Questi alcuni dei temi politici emersi dal "faccia a faccia" che si è svolto a Palazzo delle Aquile. Da un lato Orlando e il suo braccio destro Fabio Giambrone; dall'altro la delegazione formata dal segretario provinciale dem Carmelo Miceli, dal responsabile organizzativo regionale Antonio Rubino, dal sindaco di Misilmeri Rosalia Stadarelli e dal deputato nazionale Teresa Piccione, espressione delle varie "anime" del partito democratico. Rubino, vicino all'assessore regionale all'agricoltura Antonello Cracolici, è in sostanza il portavoce di quella parte del partito che non intende rinunciare al simbolo; mentre l'area che fa rifermento al vicepresidente dell'Ars Giuseppe Lupo, a cui è legata la Piccione, spinge per l'intesa col sindaco uscente attraverso anche una lista civica. Così come i renziani di Davide Faraone.

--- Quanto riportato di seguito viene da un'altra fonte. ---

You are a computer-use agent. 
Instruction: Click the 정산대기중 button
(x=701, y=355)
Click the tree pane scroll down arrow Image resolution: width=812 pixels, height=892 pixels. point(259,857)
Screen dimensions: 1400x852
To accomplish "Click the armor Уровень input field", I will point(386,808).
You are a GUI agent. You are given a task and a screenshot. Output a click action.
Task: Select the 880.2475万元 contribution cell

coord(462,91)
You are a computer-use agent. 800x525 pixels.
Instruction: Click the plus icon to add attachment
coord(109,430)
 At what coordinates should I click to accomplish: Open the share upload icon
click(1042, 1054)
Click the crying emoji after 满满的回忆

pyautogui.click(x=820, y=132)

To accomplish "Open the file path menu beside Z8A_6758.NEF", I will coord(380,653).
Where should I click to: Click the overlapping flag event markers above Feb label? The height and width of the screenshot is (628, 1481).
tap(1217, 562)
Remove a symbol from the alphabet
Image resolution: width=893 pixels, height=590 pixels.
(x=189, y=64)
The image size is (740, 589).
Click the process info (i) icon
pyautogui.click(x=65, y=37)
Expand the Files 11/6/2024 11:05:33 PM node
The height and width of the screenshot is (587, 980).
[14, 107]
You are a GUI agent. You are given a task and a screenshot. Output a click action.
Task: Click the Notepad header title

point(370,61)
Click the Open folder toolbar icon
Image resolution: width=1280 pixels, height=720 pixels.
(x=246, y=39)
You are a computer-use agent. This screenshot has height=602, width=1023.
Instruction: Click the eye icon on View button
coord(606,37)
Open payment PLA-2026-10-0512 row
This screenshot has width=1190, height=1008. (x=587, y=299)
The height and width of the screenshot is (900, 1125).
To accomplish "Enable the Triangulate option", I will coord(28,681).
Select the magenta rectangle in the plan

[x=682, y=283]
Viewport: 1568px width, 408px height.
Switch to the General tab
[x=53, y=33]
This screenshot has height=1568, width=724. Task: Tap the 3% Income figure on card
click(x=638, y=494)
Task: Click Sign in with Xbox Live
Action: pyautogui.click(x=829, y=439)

Mai come questa volta il Pd ha bisogno di Orlando e lo stesso Orlando ha bisogno del Pd. Ecco il perché. I democratici non sono stati finora in grado di esprimere una candidatura forte, alternativa, e il tempo stringe. Difficile che possa spuntare a tre mesi dalle elezioni. E comunque non verrebbe condivisa da tutto il partito, che rimane spaccato in correnti. Orlando invece, che aveva chiuso un accordo con il vicesegretario Lorenzo Guerini, dopo caos nel Pd nazionale, ha perso i suoi riferimenti romani. La segreteria a "trazione renziana" non c'è più. Con le dimissioni dell'ex premier, il vice Guerini si è defilato, e fino quando non sarà eletto il nuovo segretario del Pd la reggenza del partito è nelle mani di Orfini. Che renziano non è, ma fa parte dei giovani turchi. Stessa corrente del segretario regionale del Pd, Fausto Raciti, scettico nel dover rinunciare al simbolo.

Giocoforza quindi la trattativa politica da Roma si è spostata a Palermo. Pur essendo stato interlocutorio, l'incontro di ieri è servito a riallacciare il dialogo tra i dirigenti locali del Pd e Orlando. Con toni propositivi che, riferiscono alcuni presenti, sono il preludio all'inizio di percorso politico nuovo. Prova ne sia che sono state messe da parte le frizioni del passato. Una su tutte, la contrapposizione tra il segretario provinciale Miceli e il sindaco Orlando. Tutto accantonato. In nome, naturalmente, della convenienza politica. La sensazione infatti è che il "matrimonio" s'ha da fare.